Liontrust Asset Management has seen its net outflows reduce by 34.9% in its latest quarterly results, published on the London Stock Exchange today (22 April).
Net outflows for the business amounted to £800m during the three-month period to the end of March 2026, compared with £1.5bn of outflows during the same quarter last year.
Gross outflows for Q1 2026 reached £1.1bn, with £888m (83.2%) of these stemming from Liontrust’s UK retail funds and model portfolios.
Assets under management and advice stood at £19.6bn at the end of March, although this has increased to £20.8bn as at 20 April.
See also: ‘Way too little, too late’: GAM calls for a strategic review of Liontrust
The largest percentage of assets are held in the firm’s sustainable investment propositions at £5.3bn. Most of this is UK retail investor money, at £4.8bn of assets, while smaller proportions are held in offshore funds and by institutional investors.
Cashflow solution products and multi-asset funds came in second and third place, respectively, with assets under management of £4.1bn and £3.6bn. The firm’s Economic Advantage range of funds held £2.2bn in assets as at the end of March, with £1.7bn of this held by UK retail investors.
Two institutional mandates of more than £500m in aggregate were awarded to Liontrust during the quarter, which the firm expects to be funded before the end of May this year.
Last week, shareholders of River Global also approved an acquisition by Liontrust, which will add a further £2.6bn in assets under management to the business. This excludes the firm’s European Opportunities trust, which is undergoing a strategic review.

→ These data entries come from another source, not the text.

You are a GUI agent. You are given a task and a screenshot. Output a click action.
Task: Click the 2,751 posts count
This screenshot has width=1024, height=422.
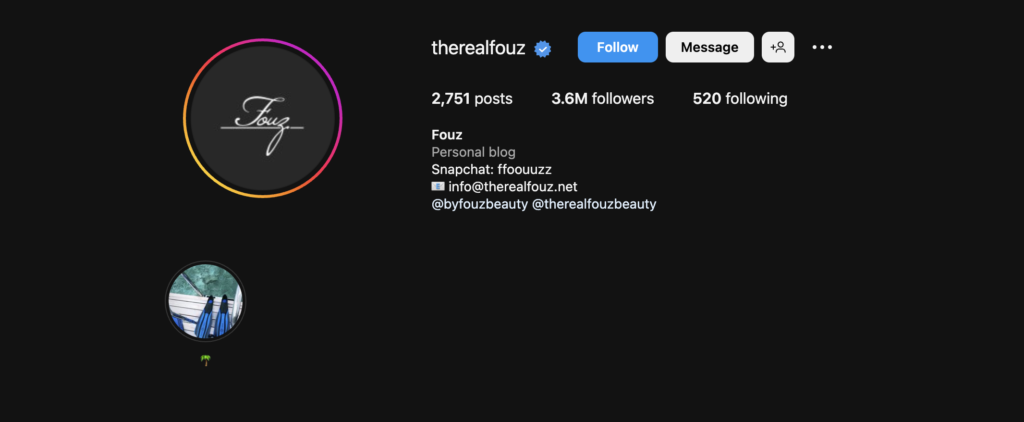coord(472,99)
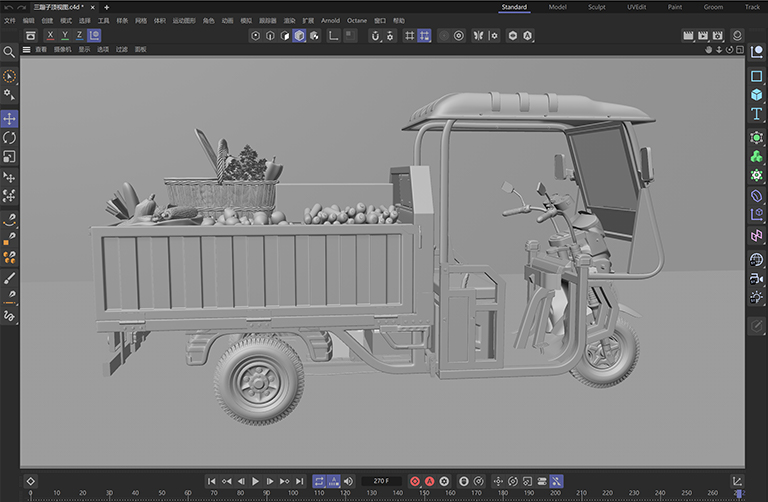Toggle Y axis lock
Viewport: 768px width, 502px height.
pyautogui.click(x=65, y=35)
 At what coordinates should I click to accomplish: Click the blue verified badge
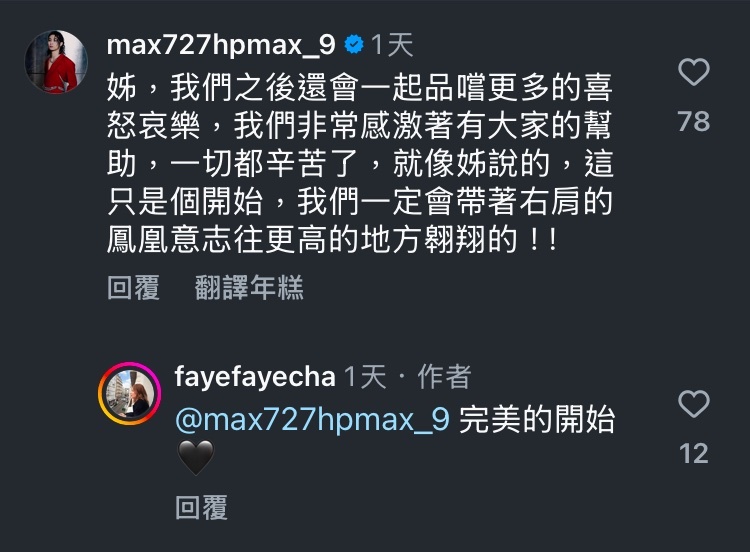pos(354,45)
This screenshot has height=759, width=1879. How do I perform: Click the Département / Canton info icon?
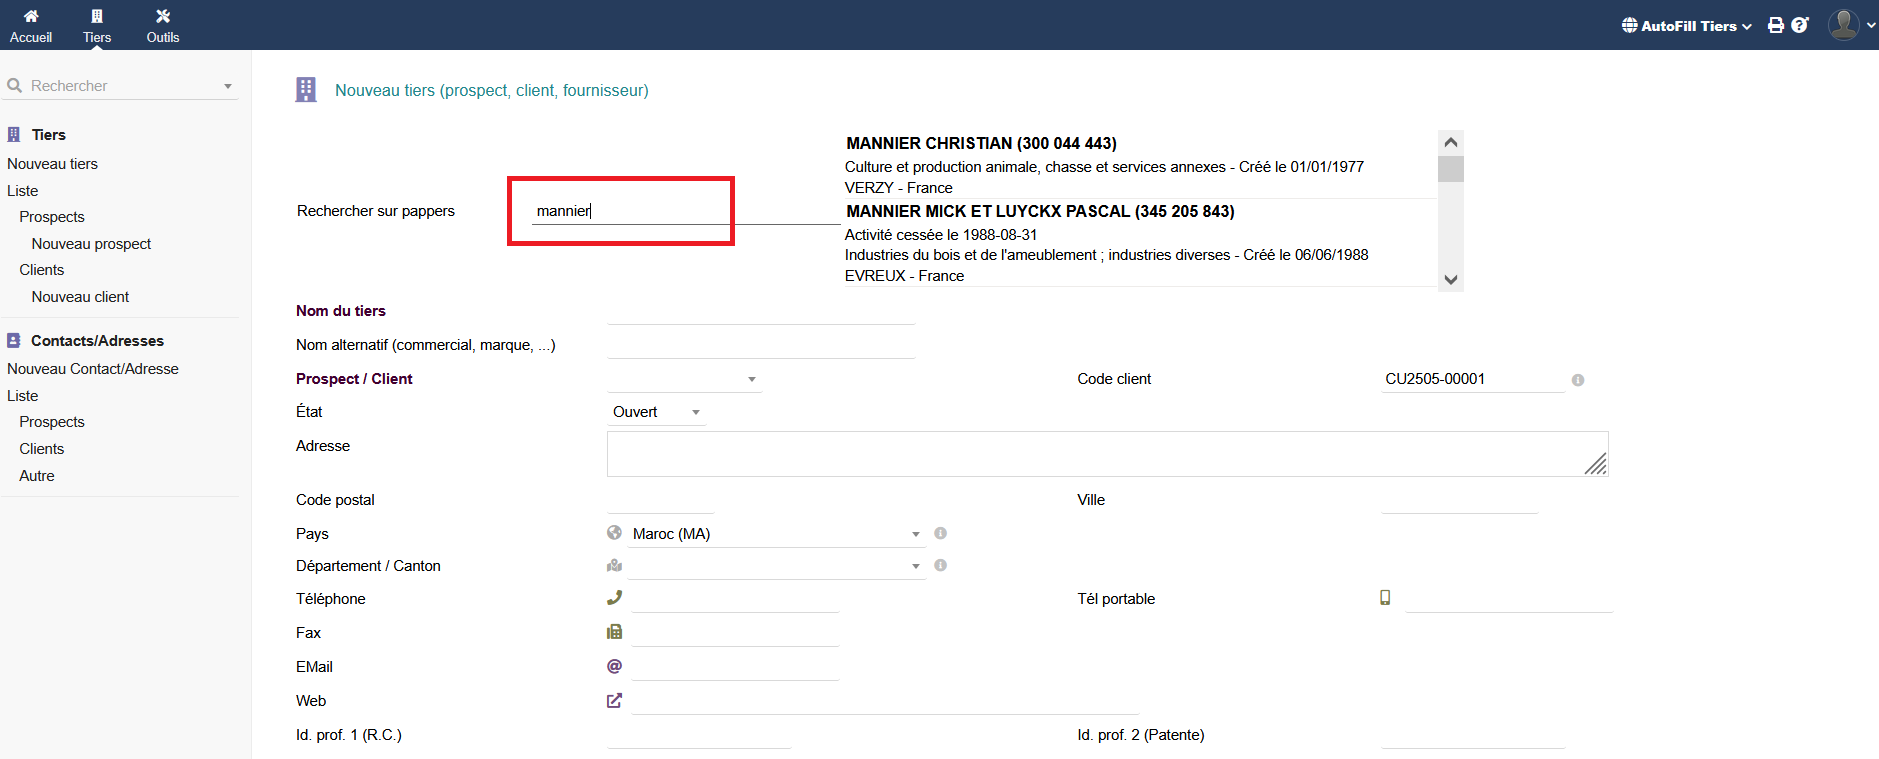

John Ions, CEO of Liontrust, said the proposed acquisition is “another step forward” for the business. “[River Global] will expand Liontrust’s range of investment styles, including value, and broaden our client base.
“There has been a positive reaction from clients and shareholders of Liontrust and River Global to the deal, and we have identified demand for [River Global] funds from among Liontrust’s existing client base.”
Commenting on Liontrust’s results more broadly, the CEO added the company is “benefitting from investor diversification away from US equities and increasing demand from clients for active management, led by strong performance across our European strategies”.
“As Liontrust enters the new financial year, we are well positioned to drive organic growth, realise benefits from the proposed acquisition and take advantage of the increased demand for active management.”